En el cuarto es agradable ver al moreno.

Lo ve quitarse la chamarra y colgarla en el perchero tanteando la saliente de madera, y allí mismo cuelga la bufanda, lo ve quitarse los zapatos botándolos en cualquier parte y levantarse apoyado en la pared para orientarse.

Ese día Rovia se encarga de quitarle las vendas para poner la pomada en torno a los ojos, y las gotas de aceite anestesiante; lo rojo del escozor en torno a los ojos sigue siendo mucho, las pupilas ya no están dilatadas, sus ojos aún se mueven en espasmos, pero si el moreno se lo propone, consigue que se fijen en cualquier zona.

—¿Nada? —pregunta Paul suavemente.

—Nada —dice el pelinegro con un suspiro.

—Perdón —murmura Paul en una letanía que se está convirtiendo en costumbre cada vez que se siente terriblemente consciente de la ceguera del hombre.

—Sin culpas —dice el otro—, estaré bien, no tengo otra opción, tenemos una guerra...
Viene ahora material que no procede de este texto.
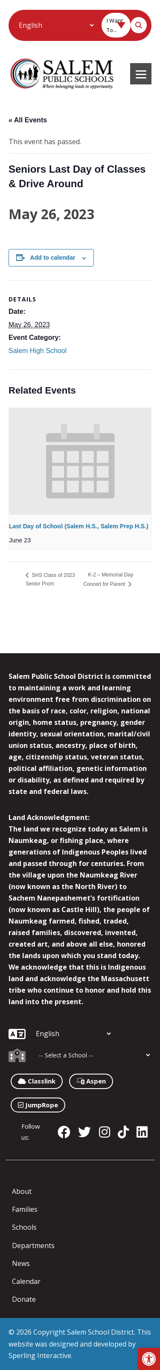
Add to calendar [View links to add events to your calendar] (53, 257)
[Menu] (140, 73)
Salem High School (38, 350)
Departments (33, 1245)
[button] (149, 1359)
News (21, 1263)
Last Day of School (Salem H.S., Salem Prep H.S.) (78, 526)
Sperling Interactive (40, 1355)
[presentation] (80, 461)
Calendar (26, 1281)
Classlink (36, 1081)
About (22, 1191)
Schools (24, 1227)
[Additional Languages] (56, 25)
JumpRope (38, 1105)
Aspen (91, 1081)
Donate (24, 1299)
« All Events (28, 120)
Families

—No —lo frena Paul y pega su frente a la de Daryl—, si no ves no te quiero allí.

—No voy a quedarme.

—Pelearé por los dos, cuidaré de tu familia, lo juro, pero no te quiero allí si...

—Paul.

—No, por favor.

Silencio.

El tema se queda de lado, porque es difícil para ellos.

Con todo, Rovia no vuelve a ponerle la venda, en su lugar consigue lentes para sol.

Otra ocasión, un día a mediodía, mientras caminan por el patio cerca de los huertos, el moreno está intentando memorizar los aromas, puede distinguir en su cabeza la diferencia entre tierra congelada, nieve, hierba... en cierto momento está tan atento al aroma a la madera mojada que proviene de alguna parte a su izquierda, que no presta atención a lo resbaloso del suelo y patina. Todavía se está deslizando su pie por el cieno, mientras su cabeza se prepara para el golpe, cuando siente en medio de inclinarse los fuertes brazos de Paul que, sintiendo el cambio de peso, se gira y jala por las ropas al pelinegro en un abrazo feroz mientras ambos caen. El castaño consigue caer sentado frenando el golpe con una mano mientras el mayor le cae encima, aturdido, no muy seguro de lo que pasó ni de lo que está pasando: todavía está intentando entender su propia postura, y el calor del cuerpo que se aplasta contra él, aferrándolo, cuando siente una mano que le aparta los cabellos de la cara y Jesús le pregunta si está bien.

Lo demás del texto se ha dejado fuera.